Berge und Täler sind dabei gleichzeitig Symbole für die Depression: Probleme, die wie Berge im Weg stehen; Täler voller Trauer und Schmerz. Das sind die alltäglichen Barrieren für Menschen, die kein Licht mehr im Leben sehen können. Diese Barrieren müssen beseitigt werden.
Gott wird sich nicht nur finden lassen, er wird kraftvoll sein und kommen. Die Geschichte der Welt ist für Deuterojesaja keine Sache von Aufstieg und Niedergang von Supermächten. Für ihn ist Geschichte Plan und Wille Gottes. Und allein von der Schöpfermacht Gottes, die Himmel und Erde schafft, ist es denn auch zu erwarten, dass Berge und Täler eben werden. Rettung des Lebens – das ist Werk Gottes.
„Schwerer als Israel aus dem Exil zu holen, ist es,
das Exil aus Israel zu holen.“
Ob die Israeliten im Exil nun neuen Lebensmut fassen? Ob sie glauben können, dass Gott alle Berge und Täler der Welt und des Lebens eben werden lässt?
Zieht das Exil endlich aus? Oder wehrt es sich?
Über Berufung und Gegenwehr Kapitel 40 5-8:
5 … die Herrlichkeit des HERRN soll OFFENBART werden, und alles Fleisch miteinander wird es sehen; denn des HERRN Mund hat’s geredet.
6 Es spricht eine Stimme: Predige!, und ich sprach: Was soll ich predigen? Alles Fleisch ist Gras, und alle seine Güte ist wie eine Blume auf dem Felde.
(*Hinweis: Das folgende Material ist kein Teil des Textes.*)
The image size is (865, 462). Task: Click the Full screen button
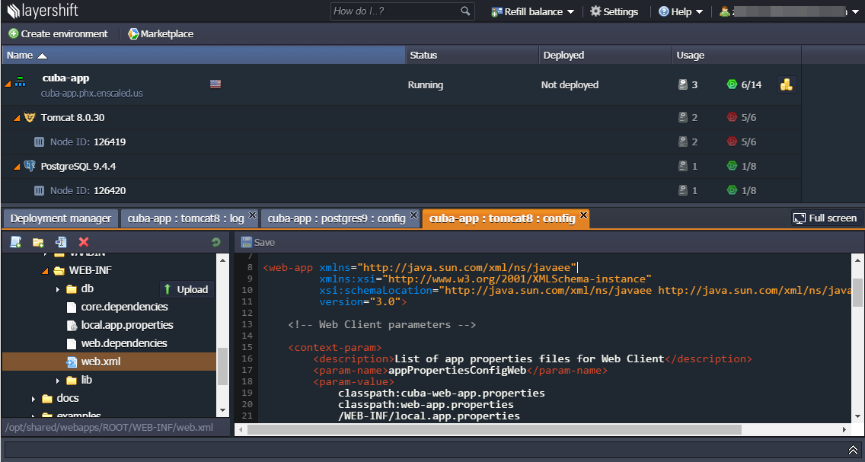click(x=825, y=218)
7 Das Gras verdorrt, die Blume verwelkt; denn des HERRN Odem bläst darein. Ja, Gras ist das Volk!
8 Das Gras verdorrt, die Blume verwelkt, aber das Wort unseres Gottes bleibt ewiglich.
Noch einmal eine himmlische Stimme. Wer hört sie? Wohl jeder, der die Herrlichkeit des Herrn jetzt schon erkennt, aber nicht über sie redet. Man könnte sagen: Das Gewissen hört sie.
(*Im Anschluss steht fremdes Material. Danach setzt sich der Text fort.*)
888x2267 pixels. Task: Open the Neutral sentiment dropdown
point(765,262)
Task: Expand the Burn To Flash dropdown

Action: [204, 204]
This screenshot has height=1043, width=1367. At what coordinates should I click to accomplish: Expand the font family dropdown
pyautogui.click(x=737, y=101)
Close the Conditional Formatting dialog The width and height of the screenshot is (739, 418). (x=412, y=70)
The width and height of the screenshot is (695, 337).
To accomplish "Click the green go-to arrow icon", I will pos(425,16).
Doch dem so ins Gewissen Geredete zuckt mit den Achseln fragt zurück: Was soll ich denn unter diesen Umständen, den Umständen dieses Lebens predigen? Seine Resignation klingt aus jedem seiner Worte: Alles Fleisch ist Gras, das Pflänzlein Hoffnung ist verdorrt….
Doch Deuterojesaja lässt diesen Einwand der Vergeblichkeit nicht gelten. Ja – kraftlos mögen die Menschen vielleicht sein. Doch das Wort unseres Gottes ist unerschöpflich und überlegen. Es steht unbeirrt auf gegen Arroganz und Erschöpfung. Darum hat es zuverlässig Bestand und verleiht dauerhaft Stehvermögen.
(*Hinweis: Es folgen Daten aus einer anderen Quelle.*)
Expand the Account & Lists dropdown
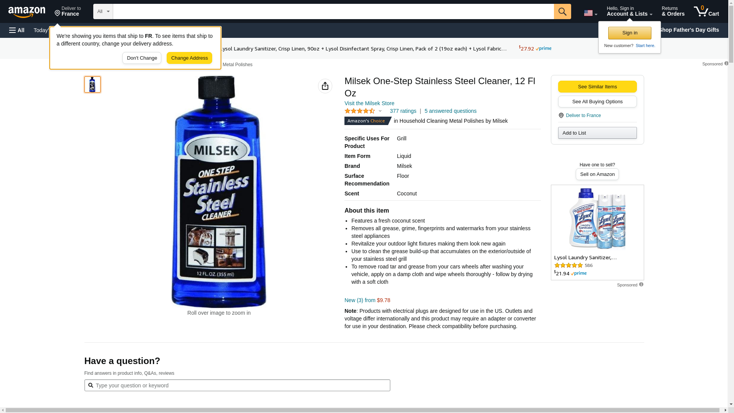The width and height of the screenshot is (734, 413). coord(629,11)
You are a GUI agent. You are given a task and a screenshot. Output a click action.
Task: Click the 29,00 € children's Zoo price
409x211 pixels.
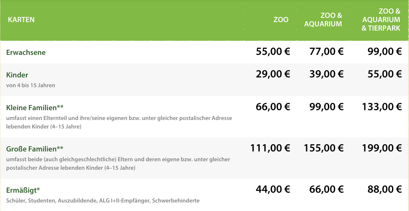pyautogui.click(x=273, y=74)
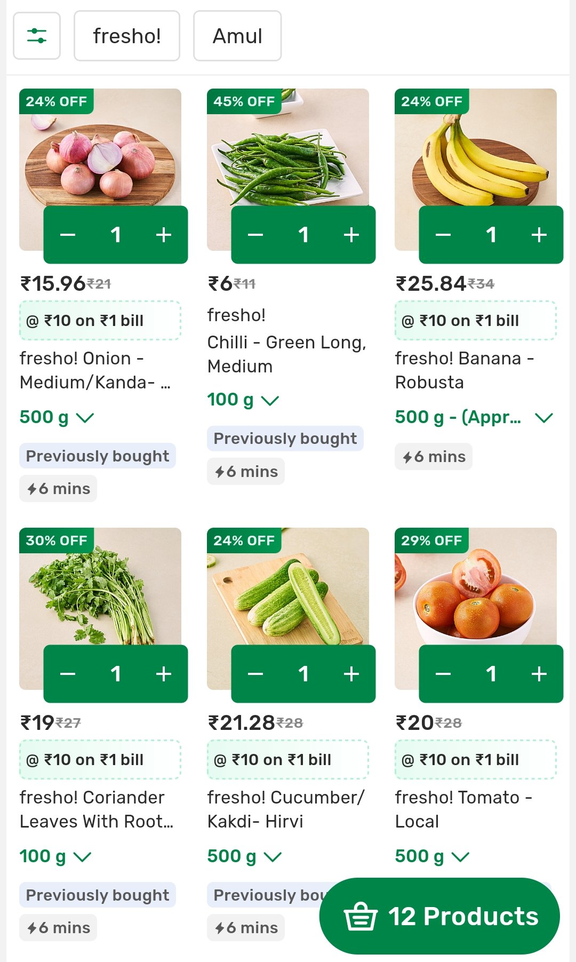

So wird die Rückkehr nach Zion Gottes Gottheit vor der Weltöffentlichkeit erweisen. „Alles Fleisch miteinander“ wird sehen können, welches Gewicht der Einspruch Gottes gegen die Mächte und Mächtigen dieser Welt hat. Die Herrlichkeit Gottes wird Kleinglauben überwinden und Menschenfurcht als grundlos entlarven. Nicht nur in der Zeit der Welt. Sondern ewig.
Das ist Grund zur Freude, Kap 40 9-11:
9 Zion, du Freudenbotin, steig auf einen hohen Berg; Jerusalem, du Freudenbotin, erhebe deine Stimme mit Macht; erhebe sie und fürchte dich nicht! Sage den Städten Judas: Siehe, da ist euer Gott;
10 siehe, da ist Gott der HERR! Er kommt gewaltig, und sein Arm wird herrschen. Siehe, was er gewann, ist bei ihm, und was er sich erwarb, geht vor ihm her.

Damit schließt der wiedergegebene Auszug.